● **WHAT TO DO**:
1 – Repeat everything in the thread on lethal force from "those are lyrics" down to "(May 21, 2004)", word for word.
2 – Continue the forum thread on the use of lethal force from the point where it stops.

So, we can "beat each other up" on these threads. Perhaps Jamis Jocky will come back with something which indicates it's illegal NOT to use lethal force in some situations. Then I will have learned something. 

Thanks to the OP for bringing it up.


----------



## mastercylinder60 (Dec 18, 2005)

mastercylinder said:


> which side of the fence? the one of common sense, rational thought, and reason?





RACER said:


> my posts are based on the law as i understand it, not my opinion, or my emotions, or my josey wales wannabe mentality ... which is what everyone in here who owns guns _should_ do.
> 
> Someone needs to tell M/C he needs to learn what an opinion is..He thinks if he feels a certain way if is a fact..I will bet he is a DEMOCRATE??


those are lyrics from a lynyrd skynyrd song, ding-dong. but, if you disagree, please tell us what else handguns are made for?


----------



## RodBreaker (May 21, 2004)

Was an attempt to enter made?

A) unlawfully and with force entered, or was attempting to enter unlawfully and with force, the actor’s occupied habitation, vehicle, or place of business or employment;


----------



## rugger (Jul 17, 2009)

● **DATA BLOCK**:
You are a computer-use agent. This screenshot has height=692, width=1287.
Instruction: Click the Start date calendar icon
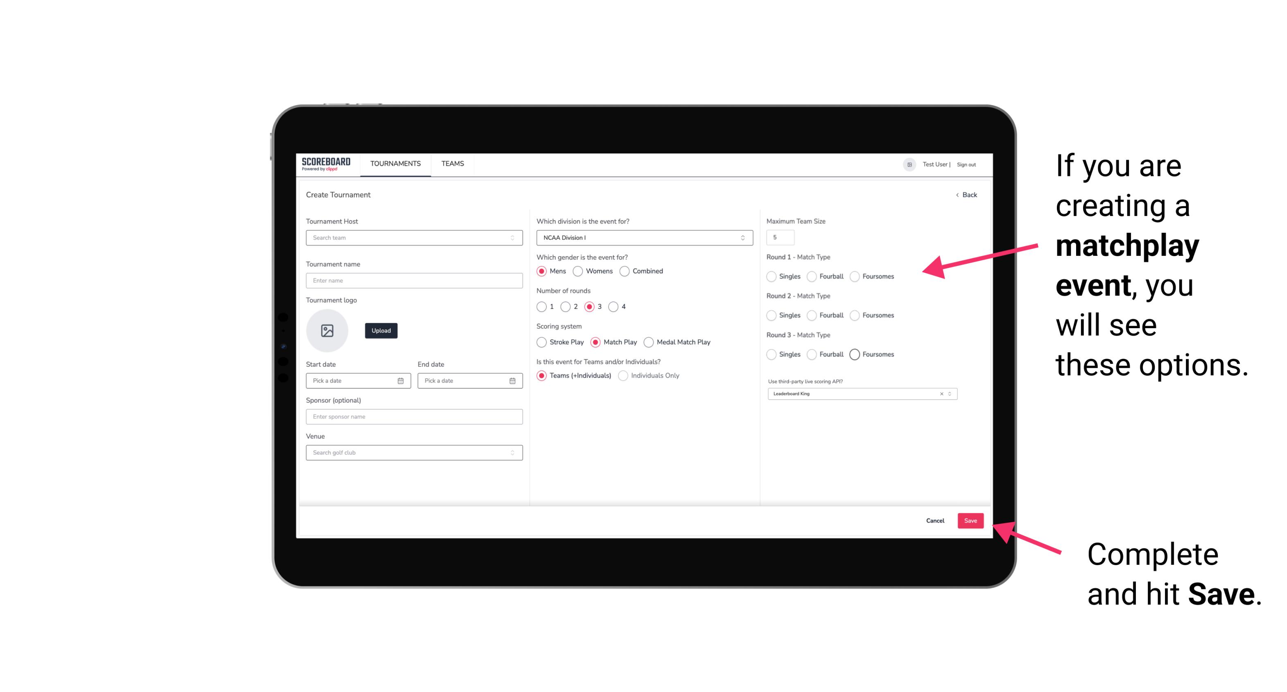(401, 380)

● **ANSWERS**:
1 –
those are lyrics from a lynyrd skynyrd song, ding-dong. but, if you disagree, please tell us what else handguns are made for?


----------



## RodBreaker (May 21, 2004)

2 –
Levelwind said:


> These threads produce a lot of different opinions, and food for thought. Most of us on here either carry guns routinely or, at minimum, have guns at home at least partially for home defense. The law seems simple, but it isn't, and when the discretion of prosecutors, grand jurys, and petit jurys get thrown in, it's REALLY complex.
> 
> IMHO, and respecting other peoples, we are lucky, in Texas, to be able to defend our homes and our property without the duty to retreat. If we are judicious, this keeps us safer from bad guys, and safer from prosecution should we have to exercize deadly force. It's something we should guard, and each incident should be scrutinized, and if we can learn something, we should. The criminals will, and so will the anti gun, anti Castle crowd.
> 
> ...


Exactly. We shouldn't take arguments so personally. And let's not preach about not allowing people to have their opinions. I'm pretty sure 99% of what we do on this board is rip on others opinions. (Ok, maybe only 95% :doowapsta )

That being said: Even if we are allowed to protect ourselves and our home with lethal force- I think that as humans with rational minds, we can and should come up with alternative solutions. We pull a pistol out as a last resort, and when we do we shoot to kill.


----------



## Levelwind (Apr 15, 2005)

Bruce, one of my handguns fires only .22 shorts. You really think it's made to be a people killer?

Lots of people have a lot of fun with handguns, plinking, playing games, it's an Olympic event. 

Argument fails.


----------



## reelbusy (Feb 7, 2008)

SlickWillie said:


> I can tell you one thing for sure; the home owner had better get the wallet ready. It doesn't matter whether he is no billed or not, he's gonna be involved in a civil case before it is over.


Not necessarily if the Castle doctrine is upheld.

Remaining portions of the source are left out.